=== Section Start ===

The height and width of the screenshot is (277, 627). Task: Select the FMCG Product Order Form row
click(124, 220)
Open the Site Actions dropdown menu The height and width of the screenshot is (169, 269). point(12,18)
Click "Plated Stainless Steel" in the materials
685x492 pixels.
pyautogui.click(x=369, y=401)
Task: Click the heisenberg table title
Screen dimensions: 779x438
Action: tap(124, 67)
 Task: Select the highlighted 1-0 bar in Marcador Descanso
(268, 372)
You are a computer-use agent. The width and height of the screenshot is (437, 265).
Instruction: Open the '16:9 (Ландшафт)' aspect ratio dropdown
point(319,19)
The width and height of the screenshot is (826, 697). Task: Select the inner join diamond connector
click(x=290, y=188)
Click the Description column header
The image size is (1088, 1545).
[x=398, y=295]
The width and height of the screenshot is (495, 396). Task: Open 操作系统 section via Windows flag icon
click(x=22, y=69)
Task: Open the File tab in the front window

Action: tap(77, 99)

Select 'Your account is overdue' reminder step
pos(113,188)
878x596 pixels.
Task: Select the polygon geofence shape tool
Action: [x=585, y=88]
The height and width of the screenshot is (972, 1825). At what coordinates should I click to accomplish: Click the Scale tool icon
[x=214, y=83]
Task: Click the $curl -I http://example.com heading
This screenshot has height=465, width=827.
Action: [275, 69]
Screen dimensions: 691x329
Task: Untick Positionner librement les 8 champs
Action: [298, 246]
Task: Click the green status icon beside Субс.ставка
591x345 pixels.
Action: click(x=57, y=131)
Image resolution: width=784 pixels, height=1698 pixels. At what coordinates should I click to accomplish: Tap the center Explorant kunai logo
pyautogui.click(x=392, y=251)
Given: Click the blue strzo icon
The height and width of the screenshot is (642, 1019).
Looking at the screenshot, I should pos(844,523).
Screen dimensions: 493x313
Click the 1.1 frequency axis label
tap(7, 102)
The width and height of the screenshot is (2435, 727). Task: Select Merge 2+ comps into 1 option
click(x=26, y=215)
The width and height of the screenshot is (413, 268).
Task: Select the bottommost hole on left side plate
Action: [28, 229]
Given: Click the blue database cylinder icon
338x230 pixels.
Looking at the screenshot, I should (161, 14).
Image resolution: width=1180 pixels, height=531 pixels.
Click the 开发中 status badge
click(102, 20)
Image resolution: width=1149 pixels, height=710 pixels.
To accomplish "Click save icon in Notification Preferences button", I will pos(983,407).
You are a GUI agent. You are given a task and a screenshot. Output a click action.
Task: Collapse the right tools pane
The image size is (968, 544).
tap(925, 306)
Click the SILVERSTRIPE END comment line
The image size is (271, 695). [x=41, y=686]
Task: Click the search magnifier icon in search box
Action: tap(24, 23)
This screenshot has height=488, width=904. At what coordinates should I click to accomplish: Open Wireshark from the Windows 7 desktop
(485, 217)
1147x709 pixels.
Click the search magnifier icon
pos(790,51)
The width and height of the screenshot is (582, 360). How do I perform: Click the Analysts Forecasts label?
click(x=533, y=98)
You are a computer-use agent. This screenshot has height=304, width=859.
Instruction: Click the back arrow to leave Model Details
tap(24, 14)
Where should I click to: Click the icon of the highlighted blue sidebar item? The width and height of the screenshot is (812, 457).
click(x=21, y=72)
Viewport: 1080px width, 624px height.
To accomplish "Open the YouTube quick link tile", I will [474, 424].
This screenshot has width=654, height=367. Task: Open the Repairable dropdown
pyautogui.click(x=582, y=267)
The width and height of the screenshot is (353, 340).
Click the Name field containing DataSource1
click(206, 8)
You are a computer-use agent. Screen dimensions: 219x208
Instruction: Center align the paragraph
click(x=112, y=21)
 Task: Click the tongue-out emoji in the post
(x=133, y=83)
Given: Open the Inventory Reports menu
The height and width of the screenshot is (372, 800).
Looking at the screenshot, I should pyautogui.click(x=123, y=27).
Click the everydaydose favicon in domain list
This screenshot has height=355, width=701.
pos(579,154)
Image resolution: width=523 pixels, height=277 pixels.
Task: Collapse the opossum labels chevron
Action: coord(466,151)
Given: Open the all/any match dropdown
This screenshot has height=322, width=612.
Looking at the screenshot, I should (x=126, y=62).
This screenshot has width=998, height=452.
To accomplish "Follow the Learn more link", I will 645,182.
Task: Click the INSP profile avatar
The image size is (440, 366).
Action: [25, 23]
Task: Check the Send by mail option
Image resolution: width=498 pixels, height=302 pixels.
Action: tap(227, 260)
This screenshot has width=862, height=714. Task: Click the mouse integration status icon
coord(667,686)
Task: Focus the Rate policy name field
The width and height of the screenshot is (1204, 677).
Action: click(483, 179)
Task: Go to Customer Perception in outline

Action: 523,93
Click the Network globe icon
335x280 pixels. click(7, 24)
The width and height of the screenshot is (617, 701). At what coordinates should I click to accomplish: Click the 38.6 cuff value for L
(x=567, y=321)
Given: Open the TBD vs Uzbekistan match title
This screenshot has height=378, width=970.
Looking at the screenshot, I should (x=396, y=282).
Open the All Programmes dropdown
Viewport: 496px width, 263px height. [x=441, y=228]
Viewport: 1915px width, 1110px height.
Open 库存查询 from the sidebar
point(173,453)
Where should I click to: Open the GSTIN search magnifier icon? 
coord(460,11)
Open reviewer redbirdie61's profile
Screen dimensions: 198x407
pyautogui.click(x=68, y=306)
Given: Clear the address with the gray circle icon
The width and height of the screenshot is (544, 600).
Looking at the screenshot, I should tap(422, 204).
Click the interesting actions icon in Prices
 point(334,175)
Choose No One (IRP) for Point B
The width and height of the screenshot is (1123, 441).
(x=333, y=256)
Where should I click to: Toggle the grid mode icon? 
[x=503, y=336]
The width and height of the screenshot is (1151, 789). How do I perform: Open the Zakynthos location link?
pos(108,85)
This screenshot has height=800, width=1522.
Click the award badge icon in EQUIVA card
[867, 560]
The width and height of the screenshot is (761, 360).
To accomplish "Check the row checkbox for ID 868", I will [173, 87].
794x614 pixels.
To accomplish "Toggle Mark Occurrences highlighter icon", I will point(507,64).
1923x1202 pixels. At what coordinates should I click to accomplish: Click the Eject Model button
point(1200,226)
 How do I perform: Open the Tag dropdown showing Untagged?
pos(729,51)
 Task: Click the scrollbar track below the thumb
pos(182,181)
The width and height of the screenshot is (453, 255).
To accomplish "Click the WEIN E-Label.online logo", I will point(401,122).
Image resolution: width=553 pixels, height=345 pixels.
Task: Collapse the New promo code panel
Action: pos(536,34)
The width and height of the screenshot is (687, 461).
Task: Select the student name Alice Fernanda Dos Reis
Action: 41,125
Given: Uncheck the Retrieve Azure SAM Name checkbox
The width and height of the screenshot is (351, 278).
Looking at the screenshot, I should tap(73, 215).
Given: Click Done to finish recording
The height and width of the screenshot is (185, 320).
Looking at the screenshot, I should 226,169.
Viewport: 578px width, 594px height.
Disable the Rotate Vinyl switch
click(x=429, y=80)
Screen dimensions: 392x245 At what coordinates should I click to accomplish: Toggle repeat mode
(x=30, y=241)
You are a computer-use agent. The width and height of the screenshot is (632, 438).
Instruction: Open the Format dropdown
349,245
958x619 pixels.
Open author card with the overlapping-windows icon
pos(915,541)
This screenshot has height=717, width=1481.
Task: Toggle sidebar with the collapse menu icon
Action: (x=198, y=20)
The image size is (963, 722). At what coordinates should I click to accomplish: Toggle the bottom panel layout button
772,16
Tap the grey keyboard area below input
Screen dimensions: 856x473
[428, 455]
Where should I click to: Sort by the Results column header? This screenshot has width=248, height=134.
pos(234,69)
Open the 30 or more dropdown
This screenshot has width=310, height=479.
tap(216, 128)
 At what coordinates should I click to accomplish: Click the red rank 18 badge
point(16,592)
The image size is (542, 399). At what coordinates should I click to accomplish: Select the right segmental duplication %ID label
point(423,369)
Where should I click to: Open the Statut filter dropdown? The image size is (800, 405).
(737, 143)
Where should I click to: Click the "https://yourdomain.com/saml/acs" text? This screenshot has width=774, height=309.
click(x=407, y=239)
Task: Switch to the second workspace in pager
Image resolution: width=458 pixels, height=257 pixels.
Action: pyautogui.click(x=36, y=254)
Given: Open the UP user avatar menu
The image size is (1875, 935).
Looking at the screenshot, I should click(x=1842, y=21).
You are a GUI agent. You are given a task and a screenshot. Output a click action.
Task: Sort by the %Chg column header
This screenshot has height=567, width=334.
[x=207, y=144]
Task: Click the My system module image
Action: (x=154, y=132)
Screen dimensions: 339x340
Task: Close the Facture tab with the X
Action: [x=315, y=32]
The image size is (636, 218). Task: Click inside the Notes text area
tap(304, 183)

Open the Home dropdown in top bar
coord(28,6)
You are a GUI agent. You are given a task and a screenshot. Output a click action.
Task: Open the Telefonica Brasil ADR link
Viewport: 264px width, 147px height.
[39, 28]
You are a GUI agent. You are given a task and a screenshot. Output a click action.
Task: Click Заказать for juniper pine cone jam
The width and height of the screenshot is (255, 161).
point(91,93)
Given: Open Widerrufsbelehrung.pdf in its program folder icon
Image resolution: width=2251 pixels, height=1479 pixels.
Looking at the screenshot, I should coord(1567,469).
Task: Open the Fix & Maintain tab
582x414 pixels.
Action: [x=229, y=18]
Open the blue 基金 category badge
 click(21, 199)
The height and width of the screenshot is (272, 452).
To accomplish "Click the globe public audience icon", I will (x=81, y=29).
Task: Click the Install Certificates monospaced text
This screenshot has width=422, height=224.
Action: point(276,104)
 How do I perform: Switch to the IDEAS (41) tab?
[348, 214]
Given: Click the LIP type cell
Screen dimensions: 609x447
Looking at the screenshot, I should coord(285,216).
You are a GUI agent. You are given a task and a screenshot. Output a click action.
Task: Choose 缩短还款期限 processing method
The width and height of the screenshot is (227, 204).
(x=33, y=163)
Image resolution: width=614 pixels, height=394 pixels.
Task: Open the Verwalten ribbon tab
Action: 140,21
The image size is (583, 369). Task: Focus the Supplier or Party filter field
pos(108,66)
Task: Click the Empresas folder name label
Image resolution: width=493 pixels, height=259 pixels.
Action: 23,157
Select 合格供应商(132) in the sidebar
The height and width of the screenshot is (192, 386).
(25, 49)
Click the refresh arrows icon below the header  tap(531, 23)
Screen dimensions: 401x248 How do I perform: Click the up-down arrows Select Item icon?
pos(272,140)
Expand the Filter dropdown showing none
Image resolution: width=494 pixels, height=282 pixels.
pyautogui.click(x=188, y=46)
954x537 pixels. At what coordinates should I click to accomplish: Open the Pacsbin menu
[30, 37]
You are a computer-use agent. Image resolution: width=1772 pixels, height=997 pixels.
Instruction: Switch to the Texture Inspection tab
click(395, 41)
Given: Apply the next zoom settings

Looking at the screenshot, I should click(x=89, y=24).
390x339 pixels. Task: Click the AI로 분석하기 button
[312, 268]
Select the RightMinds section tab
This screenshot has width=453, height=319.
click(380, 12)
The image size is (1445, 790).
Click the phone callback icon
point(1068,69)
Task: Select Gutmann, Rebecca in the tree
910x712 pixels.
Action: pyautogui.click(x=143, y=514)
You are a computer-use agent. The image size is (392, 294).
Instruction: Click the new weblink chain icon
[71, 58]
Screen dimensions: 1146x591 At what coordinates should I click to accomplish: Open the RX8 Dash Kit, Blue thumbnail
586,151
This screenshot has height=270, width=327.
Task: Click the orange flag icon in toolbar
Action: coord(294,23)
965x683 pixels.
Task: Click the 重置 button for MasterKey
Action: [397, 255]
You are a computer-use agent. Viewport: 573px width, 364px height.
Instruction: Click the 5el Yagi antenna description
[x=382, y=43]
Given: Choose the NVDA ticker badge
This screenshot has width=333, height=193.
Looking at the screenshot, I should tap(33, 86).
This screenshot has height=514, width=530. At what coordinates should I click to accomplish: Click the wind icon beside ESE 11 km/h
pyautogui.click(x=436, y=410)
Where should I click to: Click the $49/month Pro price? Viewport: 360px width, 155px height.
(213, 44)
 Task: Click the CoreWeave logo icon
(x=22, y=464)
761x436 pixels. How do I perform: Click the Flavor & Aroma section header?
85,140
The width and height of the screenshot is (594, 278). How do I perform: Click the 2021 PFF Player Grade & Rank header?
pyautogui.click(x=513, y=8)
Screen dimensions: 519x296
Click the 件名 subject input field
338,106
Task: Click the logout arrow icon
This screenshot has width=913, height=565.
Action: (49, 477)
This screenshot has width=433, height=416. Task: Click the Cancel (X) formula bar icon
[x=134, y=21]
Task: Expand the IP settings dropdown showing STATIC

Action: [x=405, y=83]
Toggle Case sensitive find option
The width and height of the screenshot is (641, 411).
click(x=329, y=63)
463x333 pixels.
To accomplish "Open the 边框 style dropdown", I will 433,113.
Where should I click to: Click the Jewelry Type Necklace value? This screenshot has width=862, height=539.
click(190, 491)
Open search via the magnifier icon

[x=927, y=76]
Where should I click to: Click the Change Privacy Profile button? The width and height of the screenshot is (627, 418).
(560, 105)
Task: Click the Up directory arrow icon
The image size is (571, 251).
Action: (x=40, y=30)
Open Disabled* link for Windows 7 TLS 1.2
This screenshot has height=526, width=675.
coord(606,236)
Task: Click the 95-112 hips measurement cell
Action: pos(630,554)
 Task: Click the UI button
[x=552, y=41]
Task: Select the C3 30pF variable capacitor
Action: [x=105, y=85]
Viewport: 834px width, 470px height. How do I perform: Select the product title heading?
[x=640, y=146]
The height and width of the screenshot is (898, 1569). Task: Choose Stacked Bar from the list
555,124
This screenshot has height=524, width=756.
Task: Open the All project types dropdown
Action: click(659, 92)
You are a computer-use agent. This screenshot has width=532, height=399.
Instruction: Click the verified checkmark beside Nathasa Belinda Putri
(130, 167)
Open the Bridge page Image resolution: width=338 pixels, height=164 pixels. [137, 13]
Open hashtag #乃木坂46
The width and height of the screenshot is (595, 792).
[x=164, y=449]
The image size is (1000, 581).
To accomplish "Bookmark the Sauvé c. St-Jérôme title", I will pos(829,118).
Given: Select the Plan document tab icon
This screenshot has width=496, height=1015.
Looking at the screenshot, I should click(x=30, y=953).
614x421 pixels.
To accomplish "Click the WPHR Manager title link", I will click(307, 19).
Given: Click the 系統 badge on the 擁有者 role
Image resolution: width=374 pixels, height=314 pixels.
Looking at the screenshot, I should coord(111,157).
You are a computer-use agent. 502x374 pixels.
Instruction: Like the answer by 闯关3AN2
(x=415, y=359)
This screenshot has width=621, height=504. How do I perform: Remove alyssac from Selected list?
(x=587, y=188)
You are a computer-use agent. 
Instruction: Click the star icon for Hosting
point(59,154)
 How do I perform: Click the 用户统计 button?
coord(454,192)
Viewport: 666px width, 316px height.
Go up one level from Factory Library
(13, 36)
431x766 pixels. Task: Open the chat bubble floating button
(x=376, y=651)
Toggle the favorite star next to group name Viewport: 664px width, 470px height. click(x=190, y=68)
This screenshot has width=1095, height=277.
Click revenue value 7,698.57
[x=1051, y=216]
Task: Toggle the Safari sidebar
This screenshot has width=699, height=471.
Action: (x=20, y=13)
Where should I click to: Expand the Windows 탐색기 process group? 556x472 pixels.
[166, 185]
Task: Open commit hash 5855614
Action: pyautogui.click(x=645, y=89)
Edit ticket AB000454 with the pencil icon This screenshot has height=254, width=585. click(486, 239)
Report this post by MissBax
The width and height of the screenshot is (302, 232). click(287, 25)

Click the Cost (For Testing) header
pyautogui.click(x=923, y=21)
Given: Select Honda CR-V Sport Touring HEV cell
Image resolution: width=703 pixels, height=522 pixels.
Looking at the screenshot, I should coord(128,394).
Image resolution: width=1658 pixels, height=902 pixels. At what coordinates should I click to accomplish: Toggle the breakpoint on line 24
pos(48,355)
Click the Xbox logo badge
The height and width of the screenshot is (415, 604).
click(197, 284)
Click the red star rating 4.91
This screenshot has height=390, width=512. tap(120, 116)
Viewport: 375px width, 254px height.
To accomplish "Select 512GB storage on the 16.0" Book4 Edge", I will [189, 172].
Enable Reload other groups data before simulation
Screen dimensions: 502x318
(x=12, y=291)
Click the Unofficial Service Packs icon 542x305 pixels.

=== Section End ===

== Problem to solve ==
Write out exactly the lines above from the line with "is (632, 438)." through the line with "Open the 30 or more dropdown", both of them included, and leave out all other lines.

== The answer ==
You are a computer-use agent. The width and height of the screenshot is (632, 438).
Instruction: Open the Format dropdown
349,245
958x619 pixels.
Open author card with the overlapping-windows icon
pos(915,541)
This screenshot has height=717, width=1481.
Task: Toggle sidebar with the collapse menu icon
Action: (x=198, y=20)
The image size is (963, 722). At what coordinates should I click to accomplish: Toggle the bottom panel layout button
772,16
Tap the grey keyboard area below input
Screen dimensions: 856x473
[428, 455]
Where should I click to: Sort by the Results column header? This screenshot has width=248, height=134.
pos(234,69)
Open the 30 or more dropdown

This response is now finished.